Our study triggers the calculation of a risk score obtained with continuous input of data, urine output measured as ml/kg/h, with the ability to “alert” the medical staff 12 h before the onset of AKI.

The impact of electronic alerting of AKI essentially results in the possibility of earlier medical intervention from the diagnosis of changes in clinical conditions which could be responsible for decreased kidney function (for example, dehydration or left ventricular heart failure). This intervention could lead to earlier personalized treatment [35]. Electronic alerts for AKI can be made based on the detection of changes of a biomarker, such as serum creatinine, with the limit of basal value determinations; otherwise, eAKI can be organized on multiple markers, such as clinical, anamnestic, and biochemical markers, moreover, the implementation of a care bundle alarm can result in an improvement in outcomes [36]. The ELAIA-1 trial, which aims to ascertain the usefulness of eAKI on disease progression and mortality, is still ongoing [37].

In our study the score is calculated with an algorithm that takes into account “blocks” of urine-output/hour in a dynamic movement. The result can be summarized as “for every six triggered alarms only one is false”, and “for every 12 non-triggered alarms only 2 cases are false negatives”.

Several limitations of our study should however be mentioned.

First, this is a retrospective study based on data from hospitals in the United States.

Second, the precision of an hourly urine output report could be limited, therefore automated electronic recording appears to be required.

Third, the definition of AKI based on serum creatinine may be limited due to the nadir recognition, which in this study was the lowest recorded value during the hospital stay, and a missed AKI diagnosis could occur in this scenario. We report an incidence of AKI stage 2/3 in 3% of ICU patients, and consequently the question of selection arises. Although the incidence in the ICU varies with different definitions, based on the international FINNAKI and AKI-EPI studies (38–21), 35% to 60%, of ICU patients may be affected [38, 39]. Recently, the prospective observational study of Wiersema et al. [40], which defined AKI according to the KDIGO criteria, reported an occurrence of stage 2/3 between 3.3 and 4.5%. Uchino observed AKI in 5.7% of 29,269 critically ill patients (41). Therefore, the incidence of AKI in our population appears to be in agreement with other studies, particularly since patients undergoing hemodialysis (AKI-D) were excluded. The decision to exclude AKI-D was based on the fact that, in our opinion, the database we used did not provide sufficient information on hemodialysis.

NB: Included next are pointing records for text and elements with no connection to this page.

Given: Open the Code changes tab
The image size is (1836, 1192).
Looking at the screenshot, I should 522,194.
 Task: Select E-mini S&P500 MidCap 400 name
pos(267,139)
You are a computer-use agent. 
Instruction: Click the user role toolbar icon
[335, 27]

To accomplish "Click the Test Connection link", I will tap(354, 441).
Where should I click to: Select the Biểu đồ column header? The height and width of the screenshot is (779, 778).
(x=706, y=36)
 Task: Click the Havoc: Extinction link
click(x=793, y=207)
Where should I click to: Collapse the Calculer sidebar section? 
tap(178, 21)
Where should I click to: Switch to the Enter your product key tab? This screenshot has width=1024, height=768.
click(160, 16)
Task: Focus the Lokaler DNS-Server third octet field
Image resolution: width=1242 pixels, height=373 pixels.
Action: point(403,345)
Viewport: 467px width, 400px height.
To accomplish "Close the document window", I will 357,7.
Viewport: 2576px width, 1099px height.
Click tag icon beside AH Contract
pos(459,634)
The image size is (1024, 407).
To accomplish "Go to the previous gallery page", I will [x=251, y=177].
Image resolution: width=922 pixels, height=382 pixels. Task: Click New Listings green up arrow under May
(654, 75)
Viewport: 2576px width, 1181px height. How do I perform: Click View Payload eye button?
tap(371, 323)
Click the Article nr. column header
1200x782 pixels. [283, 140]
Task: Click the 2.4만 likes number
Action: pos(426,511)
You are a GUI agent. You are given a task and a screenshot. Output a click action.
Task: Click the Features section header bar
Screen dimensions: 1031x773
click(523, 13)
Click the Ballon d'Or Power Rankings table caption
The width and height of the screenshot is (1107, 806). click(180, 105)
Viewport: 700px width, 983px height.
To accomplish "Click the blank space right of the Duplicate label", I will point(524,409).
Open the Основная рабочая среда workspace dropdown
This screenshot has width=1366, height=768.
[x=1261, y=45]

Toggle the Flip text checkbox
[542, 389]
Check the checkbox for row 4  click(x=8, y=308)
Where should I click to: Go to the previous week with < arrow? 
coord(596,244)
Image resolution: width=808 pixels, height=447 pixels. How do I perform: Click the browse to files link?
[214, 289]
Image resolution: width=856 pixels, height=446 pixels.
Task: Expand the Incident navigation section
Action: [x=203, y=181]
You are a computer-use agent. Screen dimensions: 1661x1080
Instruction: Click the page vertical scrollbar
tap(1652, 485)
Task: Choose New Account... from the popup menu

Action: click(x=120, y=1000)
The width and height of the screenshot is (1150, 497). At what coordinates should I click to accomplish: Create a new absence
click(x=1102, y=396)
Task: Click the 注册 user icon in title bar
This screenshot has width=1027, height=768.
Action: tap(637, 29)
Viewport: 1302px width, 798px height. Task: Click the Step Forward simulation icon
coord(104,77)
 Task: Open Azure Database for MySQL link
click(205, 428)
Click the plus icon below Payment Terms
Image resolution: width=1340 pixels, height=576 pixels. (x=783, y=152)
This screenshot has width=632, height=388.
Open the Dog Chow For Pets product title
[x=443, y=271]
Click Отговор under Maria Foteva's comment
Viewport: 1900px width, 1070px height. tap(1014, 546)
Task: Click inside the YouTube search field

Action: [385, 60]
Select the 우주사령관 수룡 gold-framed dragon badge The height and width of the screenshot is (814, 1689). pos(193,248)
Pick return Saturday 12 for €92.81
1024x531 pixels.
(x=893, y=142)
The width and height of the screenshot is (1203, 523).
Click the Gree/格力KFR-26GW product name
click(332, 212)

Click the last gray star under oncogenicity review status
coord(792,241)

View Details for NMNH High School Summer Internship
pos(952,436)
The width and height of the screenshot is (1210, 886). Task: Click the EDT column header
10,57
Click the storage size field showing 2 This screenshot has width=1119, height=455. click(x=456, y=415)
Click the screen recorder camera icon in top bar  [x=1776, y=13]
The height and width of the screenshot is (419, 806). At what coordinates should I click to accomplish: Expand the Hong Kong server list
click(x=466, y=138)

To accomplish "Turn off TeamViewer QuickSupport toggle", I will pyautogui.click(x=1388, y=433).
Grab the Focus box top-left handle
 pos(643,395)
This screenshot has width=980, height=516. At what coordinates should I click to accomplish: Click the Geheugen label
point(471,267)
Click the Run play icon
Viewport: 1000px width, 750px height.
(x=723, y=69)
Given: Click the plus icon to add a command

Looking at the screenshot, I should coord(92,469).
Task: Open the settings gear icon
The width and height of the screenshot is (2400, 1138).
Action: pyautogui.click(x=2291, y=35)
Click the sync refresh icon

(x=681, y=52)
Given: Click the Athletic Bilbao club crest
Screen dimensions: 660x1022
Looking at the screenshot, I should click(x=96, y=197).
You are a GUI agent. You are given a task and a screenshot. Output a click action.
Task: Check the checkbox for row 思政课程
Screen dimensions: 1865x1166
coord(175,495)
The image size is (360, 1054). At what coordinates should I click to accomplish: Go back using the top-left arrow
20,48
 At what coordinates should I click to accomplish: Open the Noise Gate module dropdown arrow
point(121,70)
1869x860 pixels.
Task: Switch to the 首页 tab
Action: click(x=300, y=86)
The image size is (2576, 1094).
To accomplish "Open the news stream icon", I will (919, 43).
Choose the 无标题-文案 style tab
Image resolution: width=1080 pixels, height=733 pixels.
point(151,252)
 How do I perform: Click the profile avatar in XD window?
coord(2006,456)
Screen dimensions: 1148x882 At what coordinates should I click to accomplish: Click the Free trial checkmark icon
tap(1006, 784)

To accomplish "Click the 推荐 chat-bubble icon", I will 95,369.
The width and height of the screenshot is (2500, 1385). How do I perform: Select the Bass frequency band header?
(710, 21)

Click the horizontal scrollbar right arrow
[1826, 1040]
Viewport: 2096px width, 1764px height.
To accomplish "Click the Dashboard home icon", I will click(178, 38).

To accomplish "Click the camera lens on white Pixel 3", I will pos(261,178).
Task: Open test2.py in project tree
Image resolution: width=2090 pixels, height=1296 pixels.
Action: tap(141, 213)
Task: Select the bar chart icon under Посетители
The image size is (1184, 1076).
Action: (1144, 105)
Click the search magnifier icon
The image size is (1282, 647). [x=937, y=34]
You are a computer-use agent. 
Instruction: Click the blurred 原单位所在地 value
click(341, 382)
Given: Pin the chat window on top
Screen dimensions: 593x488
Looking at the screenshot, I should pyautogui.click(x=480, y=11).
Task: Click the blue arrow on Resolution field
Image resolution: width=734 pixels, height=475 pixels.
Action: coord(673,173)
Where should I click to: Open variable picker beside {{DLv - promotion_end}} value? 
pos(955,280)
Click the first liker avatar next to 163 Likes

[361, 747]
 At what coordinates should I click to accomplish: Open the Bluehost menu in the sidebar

In conclusion, urine output can correctly predict the development of oliguric Acute Kidney Injury, and the highest accuracy was obtained with a deep learning model. The characteristics of urine output in terms of dynamic flow analysis, more than a fixed volume and time, are necessary to implement the predictive score. Its applications into an e-Alert system, which is able to automatically inform the medical staff of the risk, could be useful for reducing the incidence of AKI.